Changes in Radical‐scavenging Activity and Components of Mulberry Fruit During Maturation

Abstract

ABSTRACT Extracts of mulberry fruits (Morus sp.) were prepared from 8 cultivars harvested at 4 stages of maturity, and their radicalscavenging activity, anthocyanin content, and total phenolic content were measured. The radical‐scavenging activity was evaluated by a spectrophotometric assay using the 1,1‐diphenyl‐2‐picrylhydrazyl radical (DPPH) in a 96‐well microplate. Mulberry fruit extracts exhibited the DPPH‐scavenging activities, ranging from 2.5 to 20.3 μmol‐Trolox equiv/g‐FW. Their activities were variable during maturation, and the highest activity was observed in the fully mature mulberry fruit in all cultivars. Anthocyanin was scarcely present in the immature mulberry fruits; however, its content increased as the fruit matured in all cultivars. On the other hand, all immature mulberry fruits contained non‐anthocyanin phenolic compound. An on‐line high‐performance liquid chromatography (HPLC) method for the detection of DPPH‐scavenging compounds revealed the difference in predominant radical scavengers between the immature and fully mature stages in the Miran 5 cultivar.

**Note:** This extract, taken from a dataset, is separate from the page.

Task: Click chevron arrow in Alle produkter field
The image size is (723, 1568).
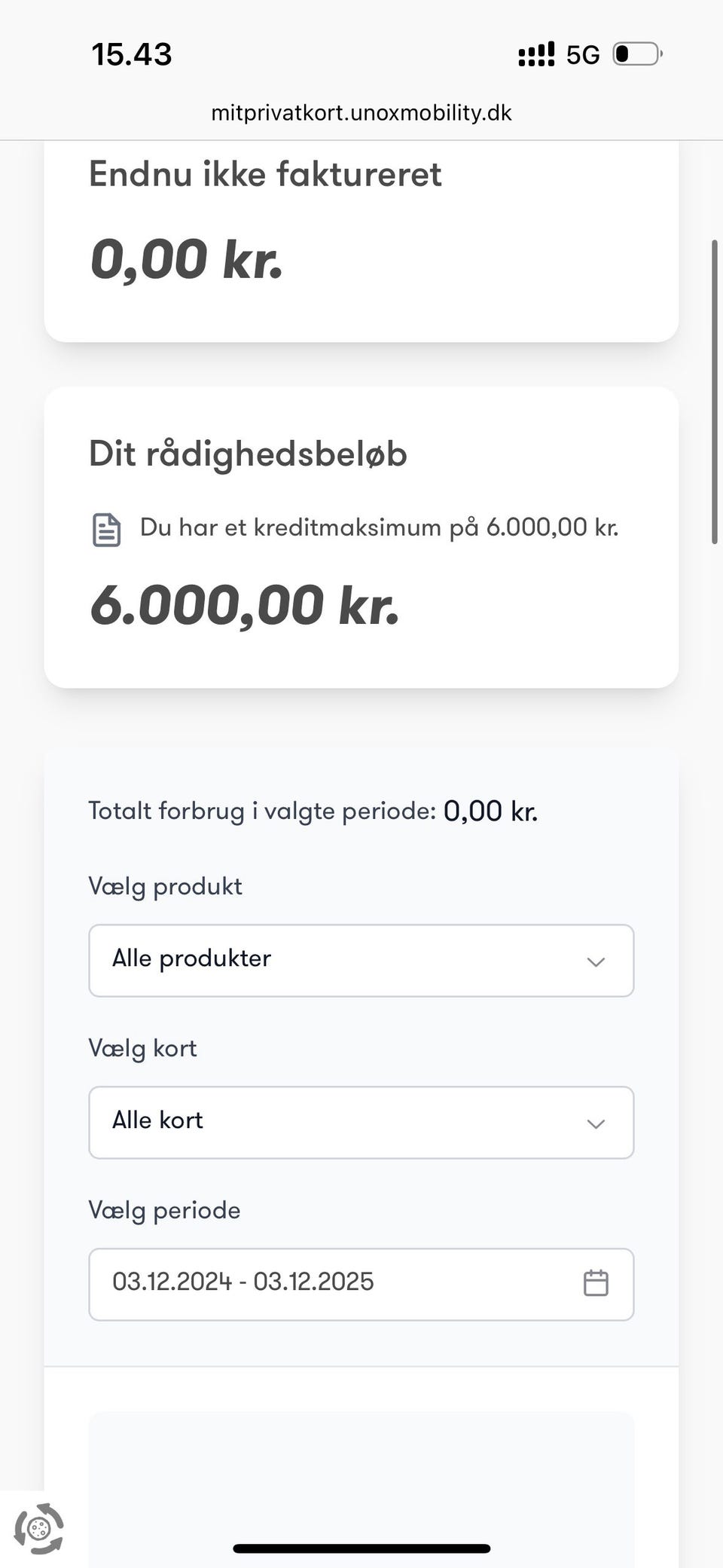Action: pyautogui.click(x=596, y=962)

Four major radical scavengers in the Miran 5 cultivar were assigned to 2 caffeoylquinic acids (chlorogenic acid and its isomer) and 2 anthocyanins (cyanidin 3‐glucoside and cyanidin 3‐rutinoside) in the immature and fully mature stages, respectively, by LC‐ESI‐MS/MS analysis. The change in the content of 4 compounds in mulberry fruits during maturation demonstrated that the most likely contributors to the DPPH‐scavenging activity were caffeoylquinic acids in the immature mulberry and anthocyanins in the mature and fully mature mulberry.